Vasco picks at the pastry and rubs it between thumb and finger. All this reasoning is useless. Either he is going to eat the cake or not. Reason has nothing to do with it. For every argument there is a counter-argument. If it were not so, the world would be a happy place.
If he eats the cake he will go to bed with a full stomach and sleep soundly. Or the sugar might keep him awake. What are a few extra calories to a man of his size? On the other hand, only a slim man should be eating sticky puddings late at night. You see, there is never just the one way to look at things. Some people are blessed with partial vision. They are the ones who achieve greatness. The rest of us – Vasco turns his head and sees himself in the plate-glass window, floating with a candle in a black sea – the rest of us muddle through.
Vasco stares at the fat man with his neck spilling over the white chef’s coat and it seems that he is drifting, that the blackness will drown him. ‘What do I know?’ he says, out loud, quickly. His voice is too high and too thin. He needs his inhaler but his legs ache and he
does not want to climb the stairs. He looks away from the window and sets his hands on the table.
His grandmother was less than five feet tall and she knew practically nothing. She had only four teeth. In her entire life she never went further than Santa Clara. She could eat a whole raw onion. She could cut the head off a chicken and hold it down so she never lost a drop of the precious blood she used to cook it in. She could cure any woman (or goat or cow) of mastitis with her poultice and wouldn’t share the secret ingredients with anyone. Her achievements were not large but she was proud of them. She liked to pretend that whatever she knew, she knew with certainty.

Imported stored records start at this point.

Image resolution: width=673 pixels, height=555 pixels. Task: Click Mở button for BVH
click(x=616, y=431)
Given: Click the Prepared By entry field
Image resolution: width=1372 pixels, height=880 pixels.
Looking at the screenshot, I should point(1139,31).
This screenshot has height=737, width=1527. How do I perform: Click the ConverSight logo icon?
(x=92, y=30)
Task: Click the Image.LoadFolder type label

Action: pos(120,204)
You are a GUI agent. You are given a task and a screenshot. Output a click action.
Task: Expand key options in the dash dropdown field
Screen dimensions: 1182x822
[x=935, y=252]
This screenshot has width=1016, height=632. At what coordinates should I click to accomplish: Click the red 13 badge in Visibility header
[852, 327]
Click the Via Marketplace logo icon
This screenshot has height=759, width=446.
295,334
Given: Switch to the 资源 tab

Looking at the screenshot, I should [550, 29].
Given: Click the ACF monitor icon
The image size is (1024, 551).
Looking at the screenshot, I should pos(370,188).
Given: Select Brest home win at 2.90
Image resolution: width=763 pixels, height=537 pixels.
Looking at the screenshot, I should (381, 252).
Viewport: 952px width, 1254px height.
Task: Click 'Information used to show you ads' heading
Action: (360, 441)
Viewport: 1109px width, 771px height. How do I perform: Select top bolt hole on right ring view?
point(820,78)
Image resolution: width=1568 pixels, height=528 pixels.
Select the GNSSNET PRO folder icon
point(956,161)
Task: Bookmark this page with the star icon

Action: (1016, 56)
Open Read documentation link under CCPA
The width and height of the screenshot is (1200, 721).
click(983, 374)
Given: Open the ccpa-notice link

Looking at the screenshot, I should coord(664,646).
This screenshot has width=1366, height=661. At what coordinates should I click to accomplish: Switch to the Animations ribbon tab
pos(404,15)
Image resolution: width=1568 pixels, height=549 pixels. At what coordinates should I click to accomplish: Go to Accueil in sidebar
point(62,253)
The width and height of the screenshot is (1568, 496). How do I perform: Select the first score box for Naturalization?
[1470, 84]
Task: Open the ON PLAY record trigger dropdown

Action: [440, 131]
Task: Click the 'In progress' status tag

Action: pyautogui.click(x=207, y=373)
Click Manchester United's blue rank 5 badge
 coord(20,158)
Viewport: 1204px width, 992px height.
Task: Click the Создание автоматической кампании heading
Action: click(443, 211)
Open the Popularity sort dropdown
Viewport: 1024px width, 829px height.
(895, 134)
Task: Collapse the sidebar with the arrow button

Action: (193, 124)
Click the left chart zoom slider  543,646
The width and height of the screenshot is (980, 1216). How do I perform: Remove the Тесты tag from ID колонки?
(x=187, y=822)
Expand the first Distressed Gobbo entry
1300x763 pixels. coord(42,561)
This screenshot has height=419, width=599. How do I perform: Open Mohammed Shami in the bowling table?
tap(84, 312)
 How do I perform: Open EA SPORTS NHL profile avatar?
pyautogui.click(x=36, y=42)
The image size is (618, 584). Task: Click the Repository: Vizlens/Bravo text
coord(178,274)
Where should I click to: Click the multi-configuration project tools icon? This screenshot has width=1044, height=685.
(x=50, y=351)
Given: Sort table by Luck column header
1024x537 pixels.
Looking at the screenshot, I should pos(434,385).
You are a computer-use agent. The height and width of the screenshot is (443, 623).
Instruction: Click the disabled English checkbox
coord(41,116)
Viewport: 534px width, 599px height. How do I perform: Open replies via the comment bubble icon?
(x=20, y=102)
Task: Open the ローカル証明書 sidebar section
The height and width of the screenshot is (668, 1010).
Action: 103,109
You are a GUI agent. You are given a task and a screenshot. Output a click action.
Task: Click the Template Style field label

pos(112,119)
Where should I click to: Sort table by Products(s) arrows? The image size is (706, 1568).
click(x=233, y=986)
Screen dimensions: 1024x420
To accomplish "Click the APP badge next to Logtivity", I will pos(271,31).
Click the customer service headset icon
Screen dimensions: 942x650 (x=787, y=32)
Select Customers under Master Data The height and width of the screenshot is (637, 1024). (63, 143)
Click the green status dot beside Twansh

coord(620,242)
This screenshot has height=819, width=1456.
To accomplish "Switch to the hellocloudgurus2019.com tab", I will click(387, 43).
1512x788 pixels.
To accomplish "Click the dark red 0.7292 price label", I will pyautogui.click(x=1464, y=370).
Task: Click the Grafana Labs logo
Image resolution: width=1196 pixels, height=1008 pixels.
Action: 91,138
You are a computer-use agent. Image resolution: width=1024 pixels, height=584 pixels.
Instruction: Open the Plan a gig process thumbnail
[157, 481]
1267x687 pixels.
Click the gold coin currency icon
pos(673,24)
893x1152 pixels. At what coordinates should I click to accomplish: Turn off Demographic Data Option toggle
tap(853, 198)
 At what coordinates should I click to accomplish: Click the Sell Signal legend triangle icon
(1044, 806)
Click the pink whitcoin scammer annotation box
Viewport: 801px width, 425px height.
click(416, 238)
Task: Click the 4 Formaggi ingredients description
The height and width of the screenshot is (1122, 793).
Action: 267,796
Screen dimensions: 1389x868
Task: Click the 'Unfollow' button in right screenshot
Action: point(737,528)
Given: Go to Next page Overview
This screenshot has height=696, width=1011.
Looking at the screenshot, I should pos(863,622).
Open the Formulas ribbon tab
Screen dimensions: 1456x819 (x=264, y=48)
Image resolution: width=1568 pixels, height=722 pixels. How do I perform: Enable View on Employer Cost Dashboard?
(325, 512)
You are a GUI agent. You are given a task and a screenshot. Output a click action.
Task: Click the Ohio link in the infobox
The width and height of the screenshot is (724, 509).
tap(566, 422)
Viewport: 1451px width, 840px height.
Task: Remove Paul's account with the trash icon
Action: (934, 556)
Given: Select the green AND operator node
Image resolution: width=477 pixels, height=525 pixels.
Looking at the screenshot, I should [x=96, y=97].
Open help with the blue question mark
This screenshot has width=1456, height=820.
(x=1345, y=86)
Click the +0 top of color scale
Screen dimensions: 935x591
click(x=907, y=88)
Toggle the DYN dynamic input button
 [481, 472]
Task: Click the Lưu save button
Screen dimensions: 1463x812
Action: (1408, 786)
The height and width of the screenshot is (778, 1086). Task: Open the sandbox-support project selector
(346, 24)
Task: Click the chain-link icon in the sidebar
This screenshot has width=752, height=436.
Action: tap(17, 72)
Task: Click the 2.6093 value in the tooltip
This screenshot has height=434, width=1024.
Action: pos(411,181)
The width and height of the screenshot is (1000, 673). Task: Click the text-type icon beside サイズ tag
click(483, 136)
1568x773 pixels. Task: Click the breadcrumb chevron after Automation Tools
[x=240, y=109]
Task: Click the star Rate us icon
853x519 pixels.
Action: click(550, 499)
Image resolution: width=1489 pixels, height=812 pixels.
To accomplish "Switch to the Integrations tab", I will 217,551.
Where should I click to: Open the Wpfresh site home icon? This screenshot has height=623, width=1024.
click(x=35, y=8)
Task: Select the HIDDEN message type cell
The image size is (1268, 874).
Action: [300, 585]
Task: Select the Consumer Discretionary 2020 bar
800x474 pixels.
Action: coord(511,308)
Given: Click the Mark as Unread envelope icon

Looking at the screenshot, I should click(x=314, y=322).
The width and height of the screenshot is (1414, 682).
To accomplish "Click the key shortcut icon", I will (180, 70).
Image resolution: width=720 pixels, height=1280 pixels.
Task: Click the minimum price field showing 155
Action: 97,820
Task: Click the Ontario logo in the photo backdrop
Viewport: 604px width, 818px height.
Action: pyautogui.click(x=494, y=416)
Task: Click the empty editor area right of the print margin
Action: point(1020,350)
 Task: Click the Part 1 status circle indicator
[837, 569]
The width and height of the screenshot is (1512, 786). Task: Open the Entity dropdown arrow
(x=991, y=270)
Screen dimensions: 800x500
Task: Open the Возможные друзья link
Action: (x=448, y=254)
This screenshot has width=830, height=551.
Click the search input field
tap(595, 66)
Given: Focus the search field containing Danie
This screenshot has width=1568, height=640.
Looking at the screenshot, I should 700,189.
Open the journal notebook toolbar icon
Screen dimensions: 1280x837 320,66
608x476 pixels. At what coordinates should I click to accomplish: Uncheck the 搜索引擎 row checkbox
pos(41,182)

When Uncle Humberto packed his spare pair of trousers (with cuttings from his favourite vine wrapped inside) and set off for a new life in Mozambique, of metal mines and miscegenation, she said, ‘He has answered a call.’
When her youngest son, Henrique, answered another call two years later, this time to fight the savages in Angola and save them from themselves and international communism, she said, ‘It is the Lord’s will.’
When they learned he would not be coming home again, while Vasco’s mother sank to her knees and wept, his grandmother said, ‘What is meant to be, must be,’ and went out to feed the pig. But when Vasco broke her teapot she beat him with the big wooden spoon. Vasco sobbed. ‘I couldn’t help it. It slipped.’ She cracked the spoon down on his head. ‘Help it! Why was it in your hand in the first place? No, my boy, didn’t the Lord, through His Grace, give us free will? When Eve tasted the apple she did not say “But I could not help it.” Put your arms down. Do you think I would beat you on the face?’
What a joke. Vasco digs his fingernail into the warm pool of wax gathering on the table. With teapots you are free to choose, in matters of life and death you are not.
He holds his finger, with its cracked wax globe, up before his face. In the morning, when he wakes, his legs will feel like that: stiff, bloodless remains.
He never was able to believe. All those mornings spent on his knees, smelling the polish and the dust, pushing his head against the pew in front as if he could force his way into the Light. ‘Oh, Lord,’ he prayed, ‘make me believe.’ Father Quintão’s eyes watered when the young girls took communion. Vasco saw him in the sacristy with Laura Meireles, her skirts up round her waist. He prayed again, ‘Oh, Lord, please try harder.’